THE PROBLEM -
According to the BRRRR method guide below, who created and popularized the term BRRRR?

SOURCE -

The BRRRR method is a powerful, wealth-building real estate investing strategy that’s exploded with popularity lately. Although it’s been practiced by successful property investors for decades, only recently has BRRRR emerged into mainstream headlines.
The main buzz around the BRRRR strategy in real estate boils down to this -- you can buy rental properties and build a large income-producing portfolio without running out of money.
Sounds too good to be true, doesn't it? It’s not.
It’s a tried and true model that works in any real estate market if you follow the process.
I can tell you from experience, it's not all hype. I went from knowing next to nothing about real estate many years ago, to purchasing my first income producing apartment building following the BRRRR method closely. Since then, I've been able to pull out all of my capital from that building and recycle it into other investments.
So, sit back and read on as we’ll cover everything you need to know about the BRRRR method in this Ultimate Guide! Use this menu to jump to your section of choice:
BRRRR is an acronym for Buy, Rehab, Rent, Refinance, and Repeat relating to a real estate investment property.
The BRRR method is a strategy of adding value to a property with the goal of pulling out your entire initial investment while continuing to hold the property for rental income.
After the property is purchased, rehabbed, and rented to tenants, a refinance may return all of your cash so you can repeat the process on another property.
While this investment model has been around for ages, the term BRRRR was created and made popular by Brandon Turner, real estate investor and podcast host.
BRRRR stands for Buy, Rehab, Rent, Refinance, Repeat. In commercial real estate lingo, this process is sometimes referred to as repositioning and refinancing a property.
Here we’ll break down step-by-step how the BRRRR method works. It boils down to a process in the following order:
Let's take a deep dive into each stage of the BRRRR process.
Buying a property is arguably the most important step in the BRRRR method. As the old adage goes, you make your money in real estate when you buy. That is certainly the case with the BRRR strategy. The BRRRR method will not work unless you buy good deals.
To ensure the BRRRR strategy works, you need to buy a property for less than market value.
Generally, to warrant a discount you’ll be buying a distressed property that is in disrepair or has been mismanaged by the current owner. You may also consider buying REO properties, wholesale real estate deals, or even a hoarder house!
The real key here is to make sure your total investment in the property, including purchase price, repairs, closing costs, and carrying costs, is less than or equal to 75% of the after repair value (ARV).
BRRRR Formula: Total Investment = ARV x 75%
For example, if you run the comps and determine the ARV of a property will be $100,000, your total investment in the deal should not exceed $75,000.
Example: $75,000 = $100,000 x 75%
In this example, your all-in cost should not exceed $75,000 if the ARV is $100,000.
You might still be asking: “How much should I pay for a BRRRR property?”

SOURCE EXCERPT -

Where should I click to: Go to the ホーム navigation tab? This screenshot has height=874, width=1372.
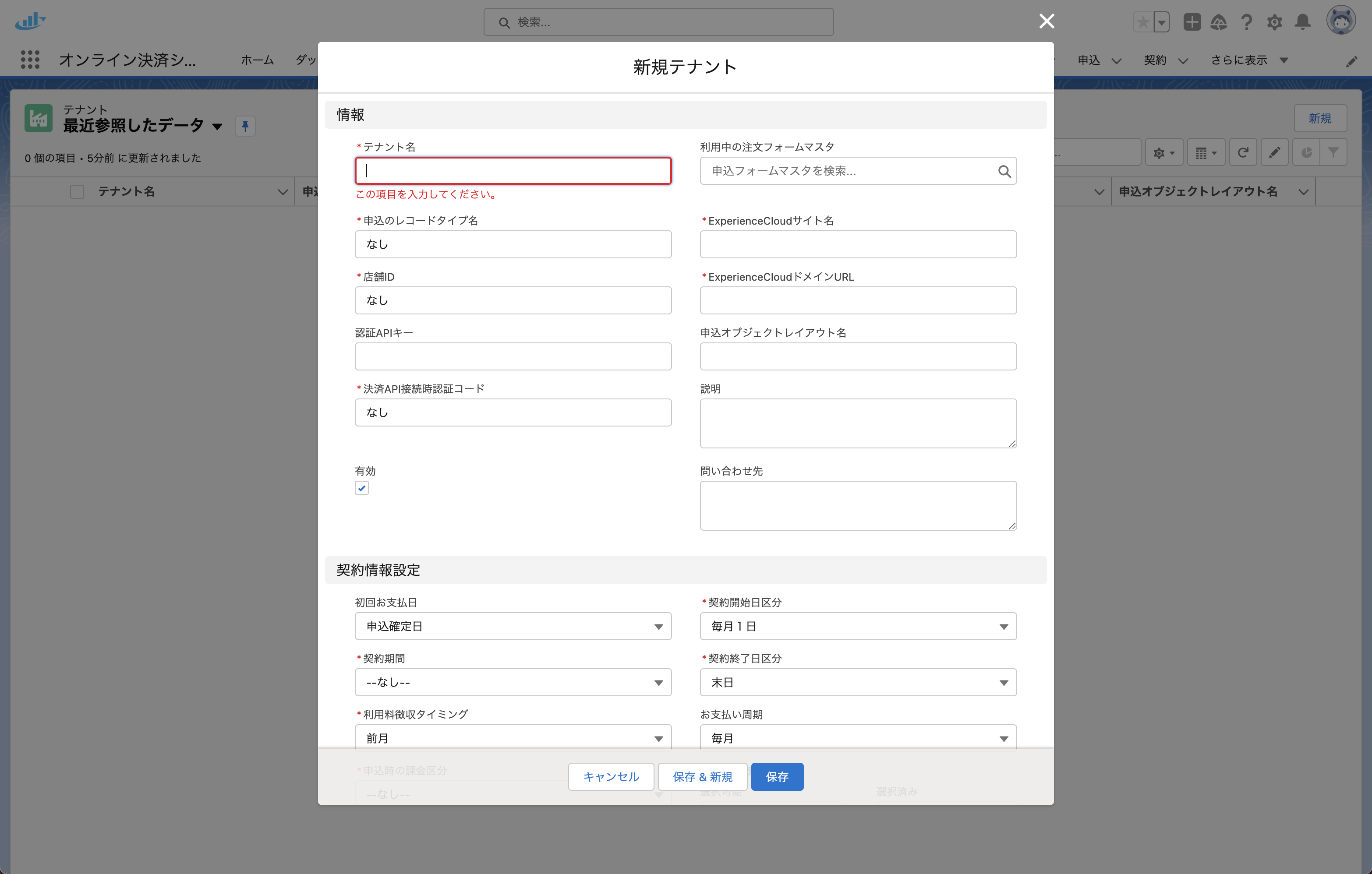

WRITTEN SOLUTION -
Brandon Turner, a real estate investor and podcast host.